How severe does this issue affect your experience of using Ray?
- Medium: It contributes to significant difficulty to complete my task, but I can work around it.
We have developed a gRPC service over ray serve. But are struggling to have the model distributed so that it is accessible when the init on the service is invoked. We don’t want the model to be in an external file storage (e.g. s3), but instead to be able to deploy it directly to the ray cluster. Ideally, Ray should be handling the distribution automatically.
We have been exploring Ray Objects, but this is not the right thing to do as it works at the Python objects level, occupies memory, and is slow.
An alternative is to manually copy the model to the nodes, but it has the problem of adding bureaucracy and won’t work well with autoscaling.
What’s the right way of doing it with Ray?
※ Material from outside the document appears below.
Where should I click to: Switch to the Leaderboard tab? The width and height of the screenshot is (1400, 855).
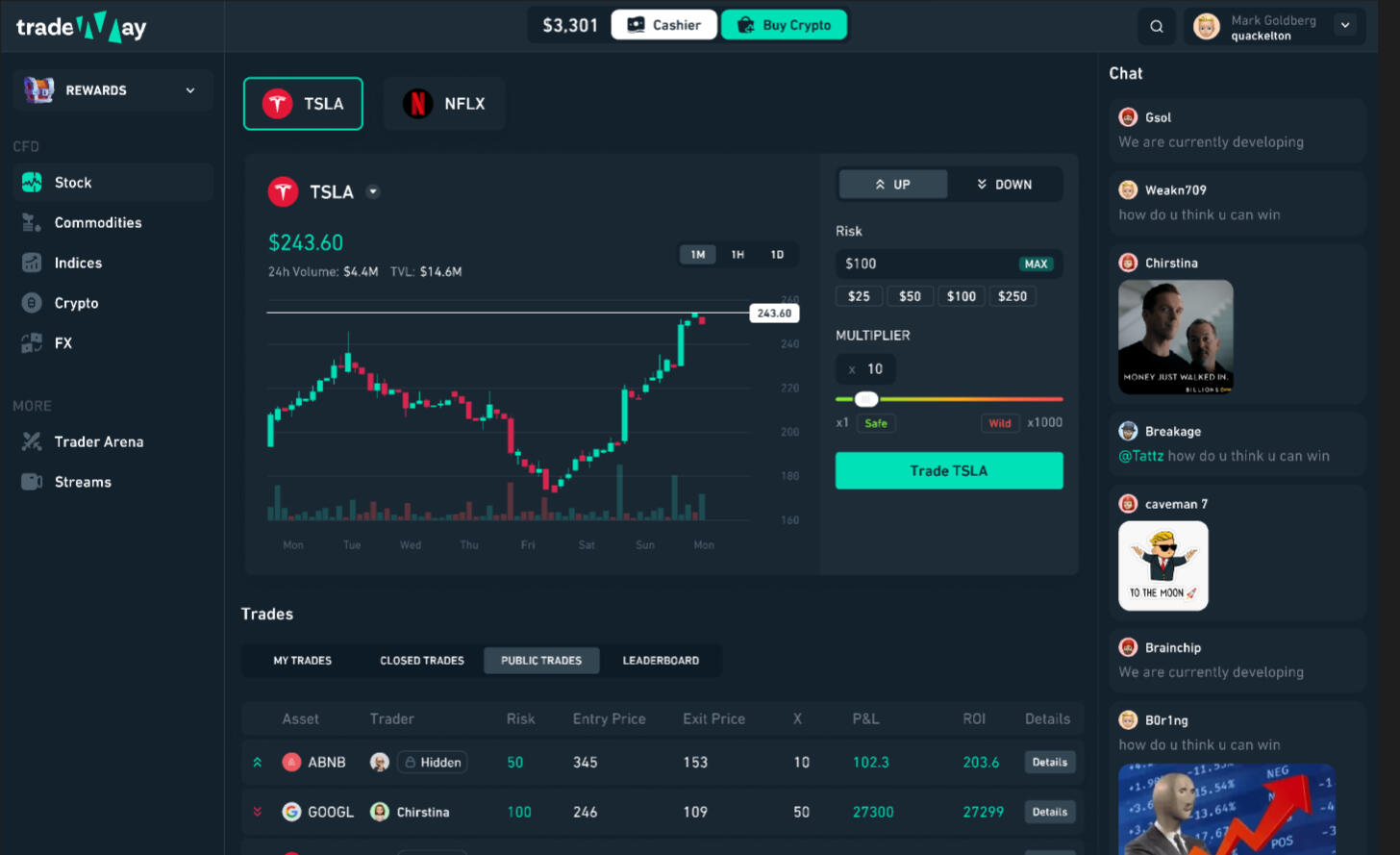tap(661, 661)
Thank you very much.
Hi @ivan_prado, welcome to the forums!
Could you create a custom Docker image that contains the model (relevant docs)? That way, when a node starts running, the model is immediately accessible.
Thank you @shrekris for answering!
One problem I see with the docker approach, and maybe I’m not understanding it well, is that we would have to restart the whole cluster whenever we want to deploy a new model, and this would stop the service and other related services within the same cluster.
Or maybe I’m not understanding it well. How would you do deployments using the new docker images without interrupting the service?
You would have to start a new cluster. One way to do this without interrupting the service is to:
- Start the new cluster, and start the new Serve application on it.
- Shift traffic from your old cluster to your new cluster.
- Shut down the old cluster.
This is the pattern that KubeRay uses to perform zero-downtime updates.